Guess which industry has done more than any other to help the environment...

 

It’s the heating and air conditioning industry!

Does this surprise you? It shouldn’t. Think about it for a second. Do you remember reading about foggy old London in Charles Dickens books when you were growing up? Well, guess what, foggy old London was really smoggy old London. It was smoggy because everyone burned coal.

Coal? Yuck!

recycling symbol

Well, without gas, oil, and electric furnaces, boilers, and heat pumps, people would still burn coal or anything else handy. When people are cold, they’ll burn anything to stay warm.

Imagine how dirty the skies would appear over our northern cities each winter without the products of today’s heating and air conditioning industry?

Recycling? Cool!

The heating and air conditioning industry helps in other ways too. The industry voluntarily began reducing the use of CFCs ahead of the global community’s “Montreal Protocol.” With old equipment that still uses CFCs or HFCs, air conditioning contractors aggressively seal leaks and recycle old refrigerant. Few products are recycled as vigorously as refrigerant.

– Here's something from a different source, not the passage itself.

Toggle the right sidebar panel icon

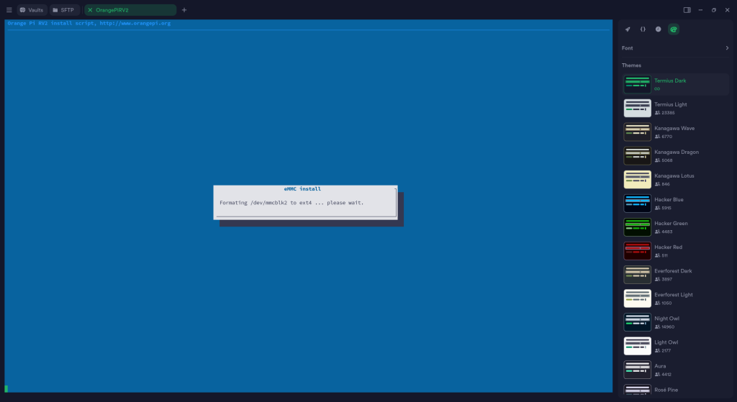pyautogui.click(x=687, y=10)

The industry is one of the most progressive in improving the efficiency of its products. Air conditioners are as much as three times as efficient today as they were 30 years ago. Greater efficiency means lower utility bills for consumers and reduced power plant emissions. In fact, if everyone were to use the EPA Energy Star™ labeled products, 170 billion pounds of power plant emissions would be eliminated. This the equivalent of the pollution emitted by more than 15 million cars.

The All-American industry!


No A/C? Then, no computers!
A
ir conditioning is one of the last All-American industries. 94% of all air conditioning products sold here are made here. The industry employs 1.5 million Americans and generates $90 billion in exports against only $10 billion in imports.

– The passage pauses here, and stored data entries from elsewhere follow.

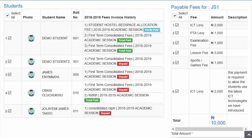Click DEMO STUDENT's avatar photo
252x138 pixels.
tap(31, 38)
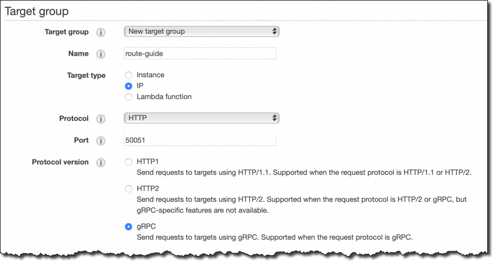Click arrows on Target group select box

point(274,31)
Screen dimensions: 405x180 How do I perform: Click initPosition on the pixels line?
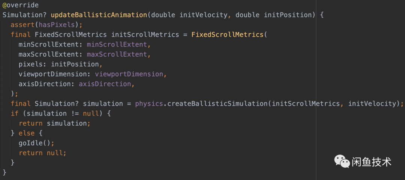click(75, 64)
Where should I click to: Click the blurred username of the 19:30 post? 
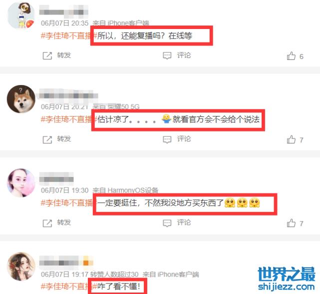(56, 178)
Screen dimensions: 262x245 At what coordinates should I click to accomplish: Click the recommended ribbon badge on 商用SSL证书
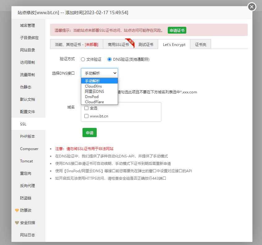pos(131,43)
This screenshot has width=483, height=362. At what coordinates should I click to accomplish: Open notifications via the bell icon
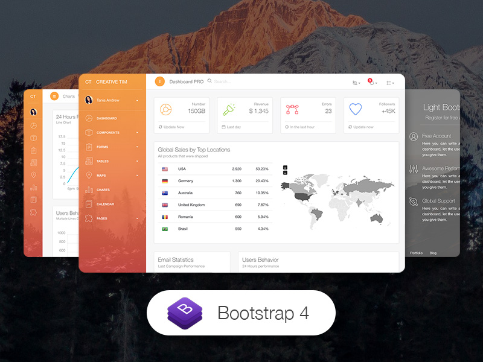tap(371, 83)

Air conditioning contributes much more to the economy than the jobs it creates. Without air conditioning and refrigeration, many industries simply would not exist. Without air conditioned clean rooms for silicon chip production, the computer and telecommunications industries would still depend on vacuum tubes.

The industry was born out of a need to increase productivity when Willis Carrier developed the first modern air conditioner to solve a problems in the production of newsprint.

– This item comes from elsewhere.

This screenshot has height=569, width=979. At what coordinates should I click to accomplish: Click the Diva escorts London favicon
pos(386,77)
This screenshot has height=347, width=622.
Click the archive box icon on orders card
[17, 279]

No air? Then, less health care.

You may think of air conditioning as a comfortable home, but it’s also a healthy home and a healthy America. The air conditioning and refrigeration industry improves the quality of the air we breathe, the food we eat, and the life saving medicine we need.

The first mechanical refrigeration system was developed by John Gorrie, a physician who wanted to improve the comfort and hasten the recovery of his patients in tropical Apalachicola, Florida.

4 ways you can help

The heating and air conditioning industry’s environmental record is stellar, but there’s only so much the industry can do. You can help. Here’s how…

1. Get your equipment professionally serviced before each heating and cooling season. Utility research shows that tune-ups pay for themselves with by reducing your utility bills. Plus, tune-ups restore lost capacity. More important, the safety inspection can help identify potentially life threatening carbon monoxide leaks from aging equipment.

2. Replace old, inefficient equipment now, when you have time to plan. You’ll save money on utilities and eliminate the hassles and expense of repairs.

3. If refrigerant is needed, have your air conditioner leak tested and repair the leaks, or better, replace it with a system that uses one of the new, environmentally neutral refrigerants.

4. Have your ducts tested for leaks and sealed. Leaky ducts are not only expensive, they reduce comfort levels.